╭─ Records for this task

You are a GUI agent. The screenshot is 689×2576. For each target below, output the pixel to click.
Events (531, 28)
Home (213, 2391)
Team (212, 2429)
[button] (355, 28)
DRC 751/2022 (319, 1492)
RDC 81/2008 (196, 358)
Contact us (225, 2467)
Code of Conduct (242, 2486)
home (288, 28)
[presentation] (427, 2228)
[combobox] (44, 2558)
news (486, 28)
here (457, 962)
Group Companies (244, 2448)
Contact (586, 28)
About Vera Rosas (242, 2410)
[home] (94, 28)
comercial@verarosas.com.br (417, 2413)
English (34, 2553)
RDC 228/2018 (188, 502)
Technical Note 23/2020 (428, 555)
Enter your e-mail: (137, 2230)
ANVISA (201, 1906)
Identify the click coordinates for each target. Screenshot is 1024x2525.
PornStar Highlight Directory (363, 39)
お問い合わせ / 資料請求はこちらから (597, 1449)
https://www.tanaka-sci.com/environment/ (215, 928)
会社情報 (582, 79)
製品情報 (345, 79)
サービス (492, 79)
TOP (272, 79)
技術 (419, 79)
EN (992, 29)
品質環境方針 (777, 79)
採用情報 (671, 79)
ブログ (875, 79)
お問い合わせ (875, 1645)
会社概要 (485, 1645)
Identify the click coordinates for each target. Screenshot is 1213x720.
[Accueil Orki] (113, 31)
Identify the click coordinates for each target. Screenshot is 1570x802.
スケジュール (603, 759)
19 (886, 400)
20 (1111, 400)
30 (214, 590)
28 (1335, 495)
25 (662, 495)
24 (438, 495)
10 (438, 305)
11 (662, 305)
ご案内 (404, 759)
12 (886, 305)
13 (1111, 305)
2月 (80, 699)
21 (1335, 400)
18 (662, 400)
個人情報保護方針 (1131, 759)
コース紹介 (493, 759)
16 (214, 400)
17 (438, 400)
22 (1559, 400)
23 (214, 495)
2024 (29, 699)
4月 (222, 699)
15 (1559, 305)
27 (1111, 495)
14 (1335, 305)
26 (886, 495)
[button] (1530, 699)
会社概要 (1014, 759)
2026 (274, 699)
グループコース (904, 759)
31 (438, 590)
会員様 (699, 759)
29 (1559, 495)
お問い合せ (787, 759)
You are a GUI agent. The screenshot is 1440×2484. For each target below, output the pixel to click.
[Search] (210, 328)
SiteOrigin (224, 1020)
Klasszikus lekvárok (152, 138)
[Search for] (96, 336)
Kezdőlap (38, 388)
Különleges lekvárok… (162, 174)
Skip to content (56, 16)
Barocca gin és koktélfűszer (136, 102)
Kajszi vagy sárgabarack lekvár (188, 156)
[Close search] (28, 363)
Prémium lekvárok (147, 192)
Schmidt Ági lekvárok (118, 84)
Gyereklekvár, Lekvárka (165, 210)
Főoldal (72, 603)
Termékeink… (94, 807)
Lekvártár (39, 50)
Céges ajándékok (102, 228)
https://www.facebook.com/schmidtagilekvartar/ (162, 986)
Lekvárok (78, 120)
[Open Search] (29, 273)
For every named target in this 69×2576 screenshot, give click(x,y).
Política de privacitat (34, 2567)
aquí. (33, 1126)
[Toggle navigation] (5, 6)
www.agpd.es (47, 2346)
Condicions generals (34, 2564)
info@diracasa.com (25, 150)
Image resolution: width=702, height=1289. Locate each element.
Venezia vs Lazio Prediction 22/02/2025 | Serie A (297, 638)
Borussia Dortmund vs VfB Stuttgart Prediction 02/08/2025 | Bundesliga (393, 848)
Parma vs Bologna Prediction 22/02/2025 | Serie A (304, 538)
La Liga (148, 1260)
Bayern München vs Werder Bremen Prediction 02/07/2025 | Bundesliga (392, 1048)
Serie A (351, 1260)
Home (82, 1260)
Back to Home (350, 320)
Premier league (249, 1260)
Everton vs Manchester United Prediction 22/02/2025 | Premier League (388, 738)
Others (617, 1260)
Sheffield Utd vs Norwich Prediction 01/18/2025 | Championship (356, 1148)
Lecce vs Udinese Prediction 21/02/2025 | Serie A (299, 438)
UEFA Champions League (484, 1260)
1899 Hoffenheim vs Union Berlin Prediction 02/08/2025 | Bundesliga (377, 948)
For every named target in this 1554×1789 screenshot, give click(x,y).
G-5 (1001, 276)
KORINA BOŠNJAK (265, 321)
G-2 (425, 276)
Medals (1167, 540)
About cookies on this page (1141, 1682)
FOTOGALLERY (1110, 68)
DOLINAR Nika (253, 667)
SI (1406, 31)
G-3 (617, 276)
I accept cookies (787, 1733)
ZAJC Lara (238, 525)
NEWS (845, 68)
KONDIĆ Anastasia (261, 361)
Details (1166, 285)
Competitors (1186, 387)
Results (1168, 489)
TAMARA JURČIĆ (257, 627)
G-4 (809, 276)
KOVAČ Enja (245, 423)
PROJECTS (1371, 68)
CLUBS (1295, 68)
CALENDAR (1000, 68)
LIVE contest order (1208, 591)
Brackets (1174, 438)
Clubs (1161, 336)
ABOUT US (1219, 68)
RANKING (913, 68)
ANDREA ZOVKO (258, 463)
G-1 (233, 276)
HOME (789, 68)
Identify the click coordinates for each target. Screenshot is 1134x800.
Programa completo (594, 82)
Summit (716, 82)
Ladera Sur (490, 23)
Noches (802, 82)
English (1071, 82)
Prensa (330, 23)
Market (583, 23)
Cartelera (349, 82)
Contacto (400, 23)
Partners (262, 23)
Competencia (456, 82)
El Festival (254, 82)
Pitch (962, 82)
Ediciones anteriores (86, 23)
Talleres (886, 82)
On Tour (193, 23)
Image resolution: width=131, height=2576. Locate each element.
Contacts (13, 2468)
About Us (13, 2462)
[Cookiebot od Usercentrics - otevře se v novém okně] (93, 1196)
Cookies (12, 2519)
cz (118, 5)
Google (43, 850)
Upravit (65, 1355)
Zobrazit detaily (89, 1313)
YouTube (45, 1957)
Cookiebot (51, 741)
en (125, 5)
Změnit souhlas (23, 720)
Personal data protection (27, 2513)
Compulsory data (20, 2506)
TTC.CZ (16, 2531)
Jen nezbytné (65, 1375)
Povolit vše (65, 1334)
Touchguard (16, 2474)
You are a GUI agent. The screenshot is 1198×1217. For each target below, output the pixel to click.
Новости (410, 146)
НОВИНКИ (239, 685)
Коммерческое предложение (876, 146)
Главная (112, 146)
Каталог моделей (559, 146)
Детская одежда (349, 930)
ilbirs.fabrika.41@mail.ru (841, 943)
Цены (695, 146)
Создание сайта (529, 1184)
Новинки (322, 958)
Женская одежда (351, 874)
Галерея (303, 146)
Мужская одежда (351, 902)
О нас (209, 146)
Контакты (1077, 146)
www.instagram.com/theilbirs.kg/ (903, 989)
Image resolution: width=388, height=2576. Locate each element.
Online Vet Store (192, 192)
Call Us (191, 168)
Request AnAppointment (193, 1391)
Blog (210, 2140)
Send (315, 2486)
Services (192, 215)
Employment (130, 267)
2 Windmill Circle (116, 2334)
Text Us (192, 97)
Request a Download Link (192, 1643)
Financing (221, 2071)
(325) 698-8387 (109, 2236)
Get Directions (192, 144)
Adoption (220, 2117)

╰─

- Stated task: List each line from the listing above that contains the word "coordinates".

- Response for this exercise:
Identify the click coordinates for each target. Screenshot is 1024x2525.
Identify the click coordinates for each target. Screenshot is 1213x720.
Identify the click coordinates for each target. Screenshot is 1570x802.
Identify the click coordinates for each target. Screenshot is 1134x800.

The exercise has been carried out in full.